__Quoted text__.
** Begin **
NN: When discussing Hurricane Season, you describe a tender sympathy towards Melchor’s monstrous characters. The characters we encounter in This Is Not Miami, bracketing Melchor’s blurring of the fictional and real, are, at least, based on actual people performing real actions. They are not merely fictive but corporeal. How do you relate to the people in this collection, with their exposed (and broken) psychologies?

SH: Once more, in her introduction to This Is Not Miami, Melchor stresses the complex and contradictory relationship between fiction and reality, which are not antonyms. To me, the fictional character of Luismi in Hurricane Season is as real as the taken-from-real-life character of the boyfriend Jorge in "The House on El Estero" in This Is Not Miami. While reading Melchor or any great writer, I exist in the reality of the fiction, where I think we can learn most about our world and human nature. 

NN: Veracruz is not merely a setting, a place where stories occur, but operates nearly as a character. I understand you lived in Mexico City years ago, but did you ever go to Veracruz while translating? Especially considering the dense forest of slang found in Melchor’s prose, how did you attempt to lessen the distance between you, a Brit, and the text's location?

SH: I’ve never lived in Veracruz, only visited. From a practical point of view, it would have made my life easier to know the streets and vernaculars of Veracruz intimately, but this is nothing that can’t be overcome with research and discussion with the author. For example, Melchor would send photos of maps and streets and sometimes even drawings to help me visualize something in order to then set it down in English correctly. I run a lot of the phrases by her, and she reads the finished draft. Once, in Hurricane Season, when I was really at a loss to understand a word, she explained to me she’d made it up! You don’t have to go into a translation knowing everything about the book and its setting, but you should aim to come out of the process knowing everything about the book and its setting.
** End **
__Raw records__.
** Begin **
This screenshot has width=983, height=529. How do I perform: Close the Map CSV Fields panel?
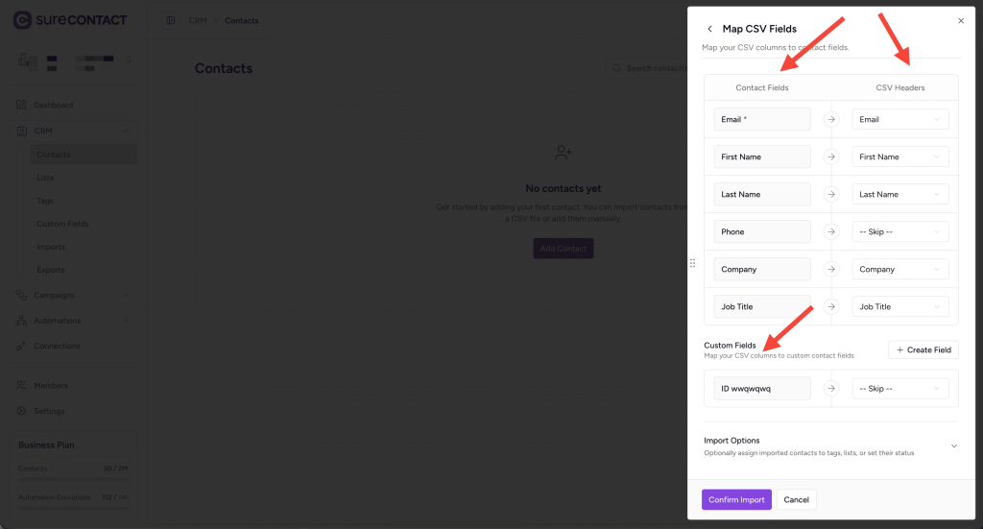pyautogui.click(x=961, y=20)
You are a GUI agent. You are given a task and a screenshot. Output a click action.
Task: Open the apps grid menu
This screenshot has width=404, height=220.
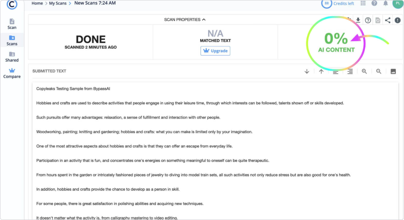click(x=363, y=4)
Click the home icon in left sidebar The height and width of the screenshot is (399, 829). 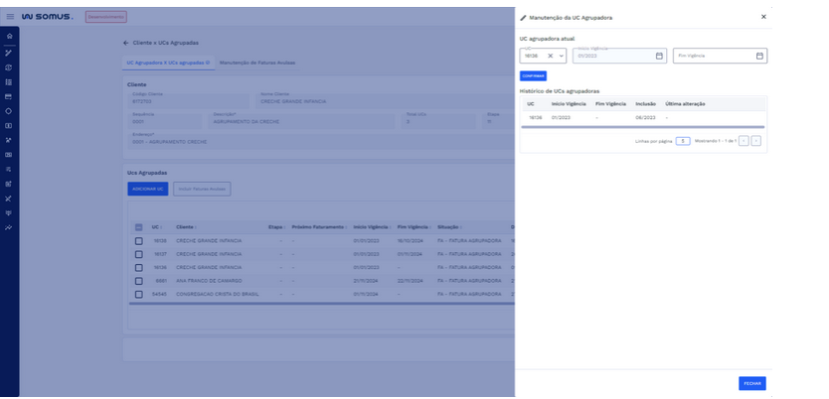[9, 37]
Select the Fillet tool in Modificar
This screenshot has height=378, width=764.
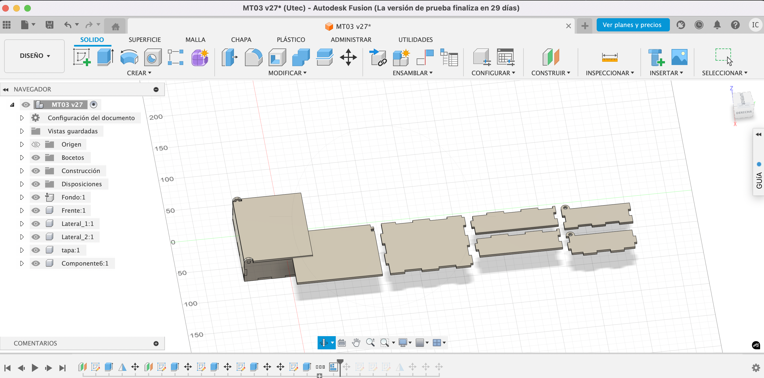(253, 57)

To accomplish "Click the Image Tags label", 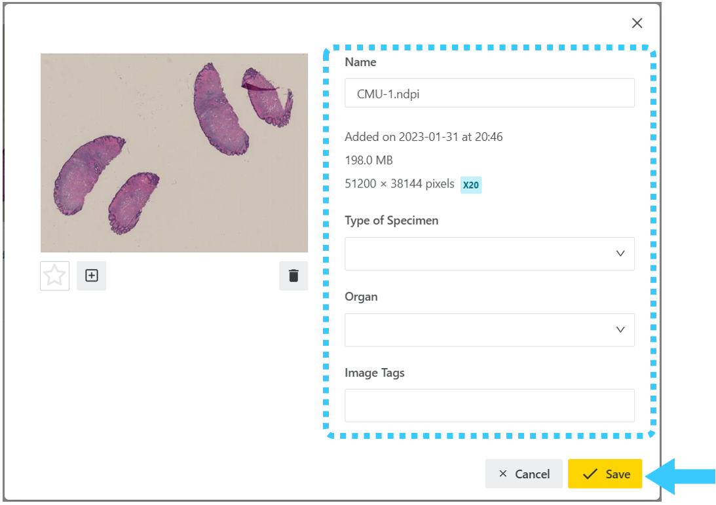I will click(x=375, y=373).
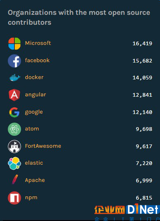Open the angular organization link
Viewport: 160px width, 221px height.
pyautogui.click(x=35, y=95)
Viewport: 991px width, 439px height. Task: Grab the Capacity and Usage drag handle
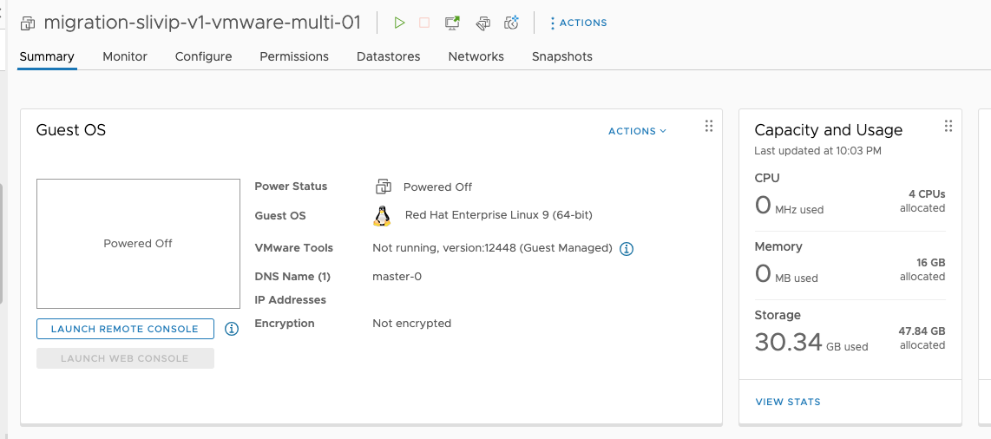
** End **
** Begin **
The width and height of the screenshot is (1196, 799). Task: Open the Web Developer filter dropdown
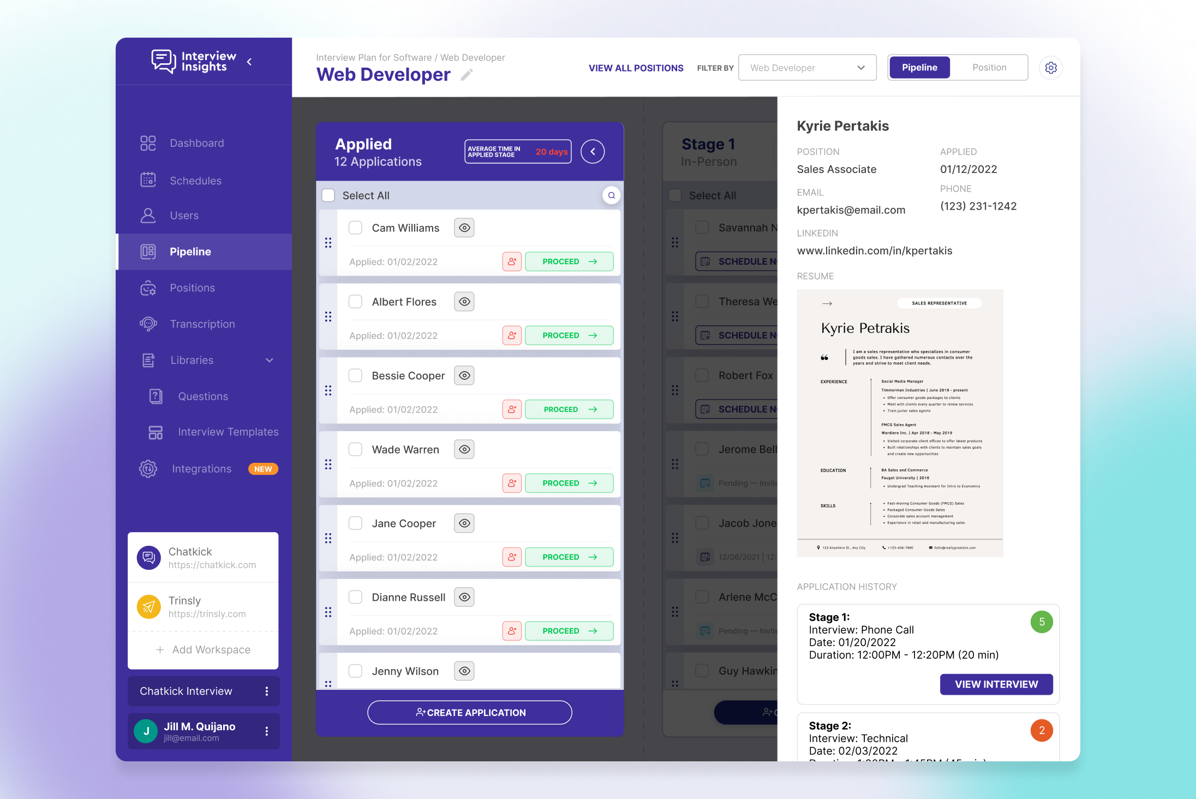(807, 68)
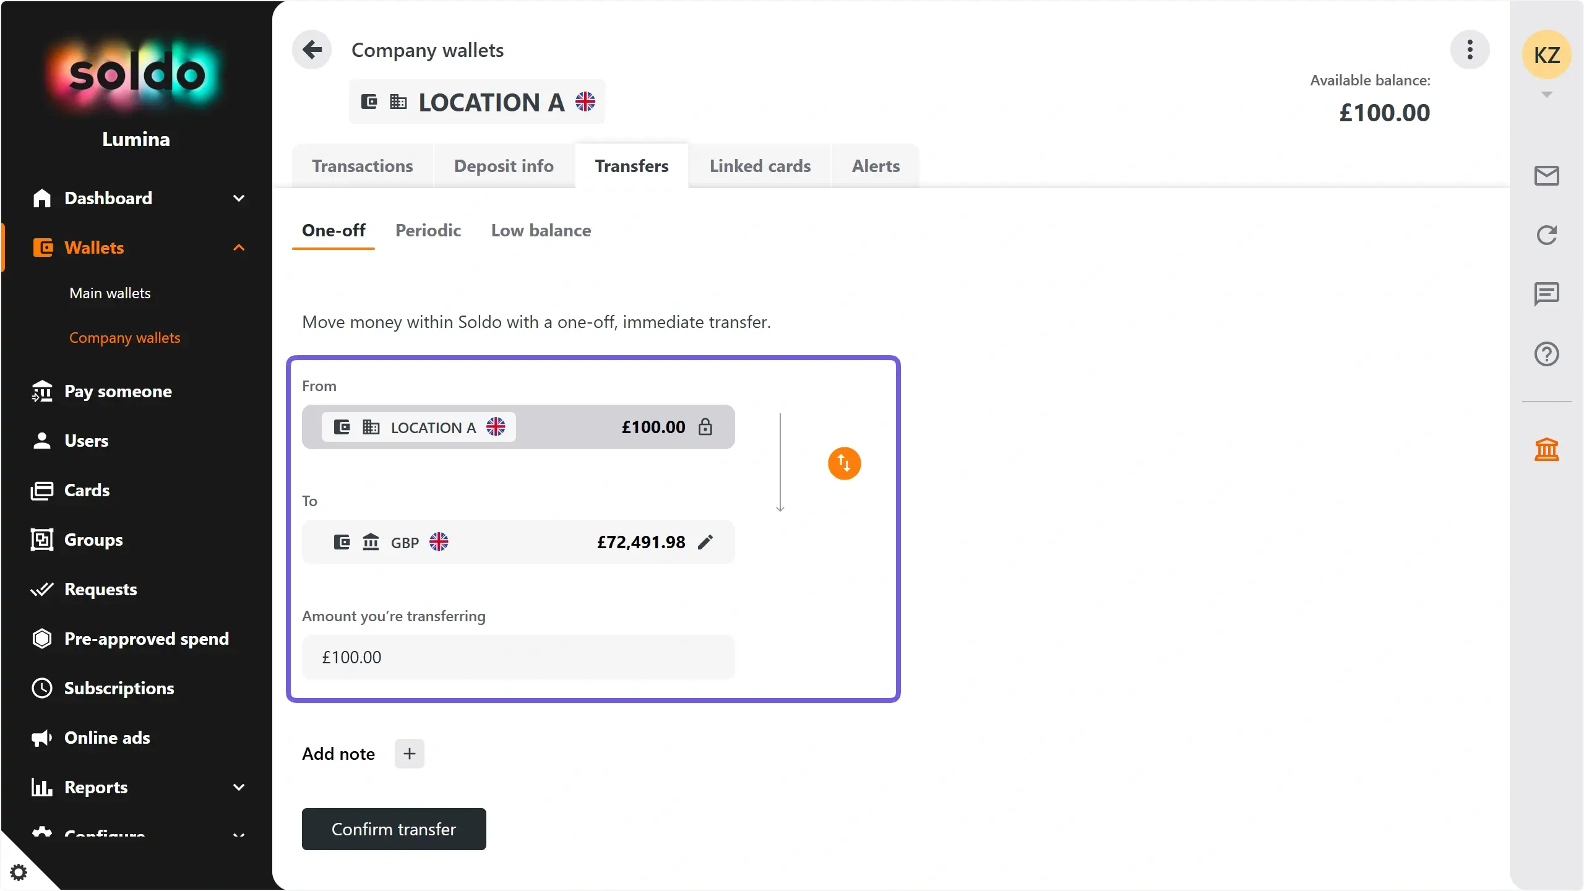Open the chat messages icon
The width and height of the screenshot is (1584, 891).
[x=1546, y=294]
** End **
** Begin **
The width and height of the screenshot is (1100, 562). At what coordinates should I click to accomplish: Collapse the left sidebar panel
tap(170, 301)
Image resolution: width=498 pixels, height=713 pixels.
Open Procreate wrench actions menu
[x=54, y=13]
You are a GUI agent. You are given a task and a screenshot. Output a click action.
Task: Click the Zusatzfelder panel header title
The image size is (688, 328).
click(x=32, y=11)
** End **
__What is needed__. Could you repeat, word for word, the stretch of the Melchor interview from "SH: Once more, in" through "the text's location?"?

__Result for this exercise__.
SH: Once more, in her introduction to This Is Not Miami, Melchor stresses the complex and contradictory relationship between fiction and reality, which are not antonyms. To me, the fictional character of Luismi in Hurricane Season is as real as the taken-from-real-life character of the boyfriend Jorge in "The House on El Estero" in This Is Not Miami. While reading Melchor or any great writer, I exist in the reality of the fiction, where I think we can learn most about our world and human nature. 

NN: Veracruz is not merely a setting, a place where stories occur, but operates nearly as a character. I understand you lived in Mexico City years ago, but did you ever go to Veracruz while translating? Especially considering the dense forest of slang found in Melchor’s prose, how did you attempt to lessen the distance between you, a Brit, and the text's location?